Missouri state workers lobby day

JEFFERSON CITY, Mo – “They want to take away your right to support your union,” Bradley Harmon, president of the Missouri State Workers’ Union (MSWU) CWA 6355, told 200 union activists and stewards as they rallied here on the Capitol steps March 27.

“They don’t want us to be here,” Harmon continued. “They want to kill us off this year so we won’t be back next year.”

Members of MSWU-CWA 6355, the Service Employees International Union (SEIU) Local 1 and the American Federation of State, County and Municipal Employees (AFSCME) District Council 72 were rallying against so-called right-to-work (RTW) and paycheck deception legislation, both of-which are designed to bankrupt unions.

RTW allows people who do not pay union dues to benefit from a union negotiated contract, grievance procedure, health and pension benefits, and higher wages, while paycheck deception restricts the ways in-which unions can collect and spend dues payments.

Workers in RTW states are paid about $1,500 less per-year than their counter-parts in non-right to work states.

With the Capitol dome just behind him, Harmon said state workers weren’t just here to lobby. They were here to send a message to the right-wing republicans that currently control the Missouri House and Senate.

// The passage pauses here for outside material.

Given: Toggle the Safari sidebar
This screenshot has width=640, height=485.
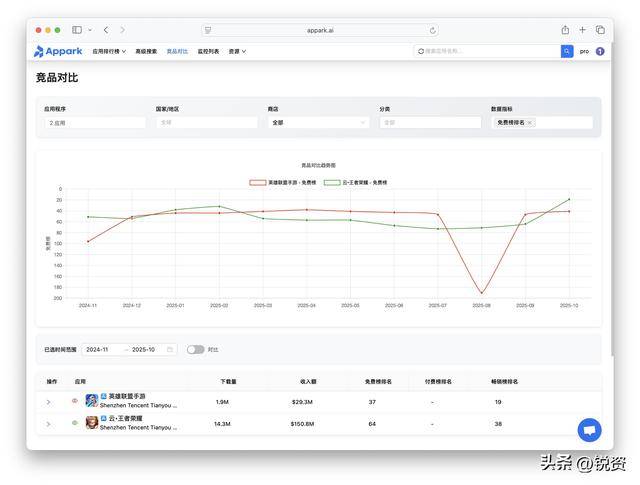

He said, “We need to let these people know, this is our building. They are in our House. These temporary squatters are not going to unravel our social safety net or take away our union.”

“We came here today, as one. And that gives us power, which scares the crap out of the people in that building. And I’m just fine with that,” Harmon concluded.

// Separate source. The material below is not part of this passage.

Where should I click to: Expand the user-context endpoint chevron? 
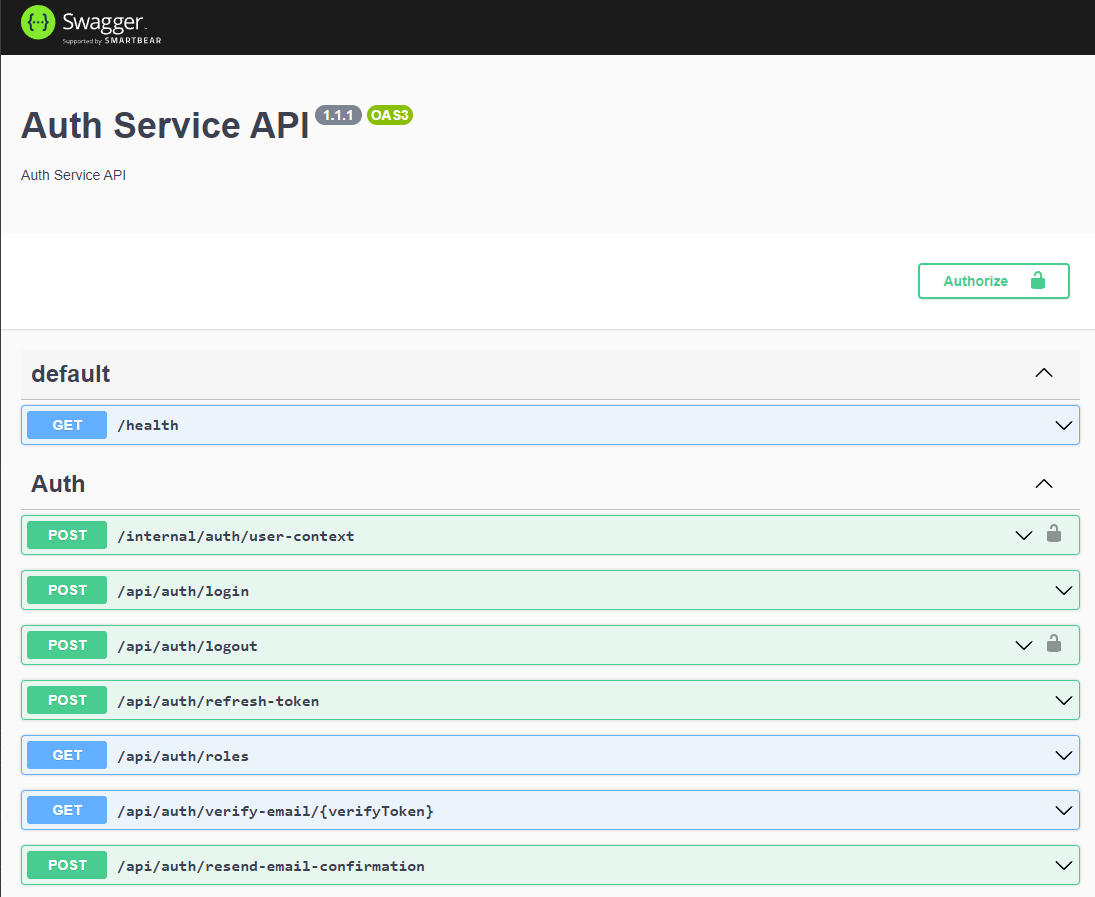tap(1023, 535)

Jeff Mazur, executive director of AFSCME DC 72, called RTW and paycheck deception “a ruse, a red hearing designed to take away your voice.”

However, the rally and lobby day wasn’t just about union members.

While the various unions represent workers in the Department of Social Services, the Department of Family Services, Mental Health workers, Probation, Parole and Correctional Officers, and Home Health Care workers, among many other job classifications, the rally and lobby day was also about the people they service.

For example, 1.2 million Missourians rely on the Department of Family Services (DFS) which is currently facing possible staffing cuts of up-to 30 percent. Adding insult to injury, over 5,700 state employees have been cut since 2008.

Nancy Cross, vice president of SEIU Local 1, said, “It is unacceptable that they are trying to cut our jobs to balance the budget.”

CWA public sector vice president, Brooks Sunkett, agreed with Cross and added, “They want to use the budget shortfall created by their policies to cut public workers and the service we provide.”

Sunkett, representing 150,000 CWA public sector workers, added, “You don’t help fix the economy by cutting jobs.”

He also emphasized the reality voiced by all of the assembled unionists when he said, “two-thirds of all Americans will at some point in their lives rely on our social safety net. We are the voice of the voiceless.”

Missouri AFL-CIO secretary-treasurer, Mike Louis, also took right-wing politicians to task when he said, “Inside of these walls are extremist politicians, attacking you, me, all of us.” Louis continued, “We are here as the labor movement, public and private sector. We are united. We are one. And we’re not going to take it.”

After the rally state workers from all-across Missouri lobbied their representatives and senators against so-called right-to-work and paycheck deception legislation.

Harmon summed-up the mood of the rally and lobby day when he said, “This legislative session ends on May 17, and their right-wing, anti-worker agenda ends on May 17 too. But our union doesn’t end on May 17. We’ll keep going. We’ll be here as long as it takes.”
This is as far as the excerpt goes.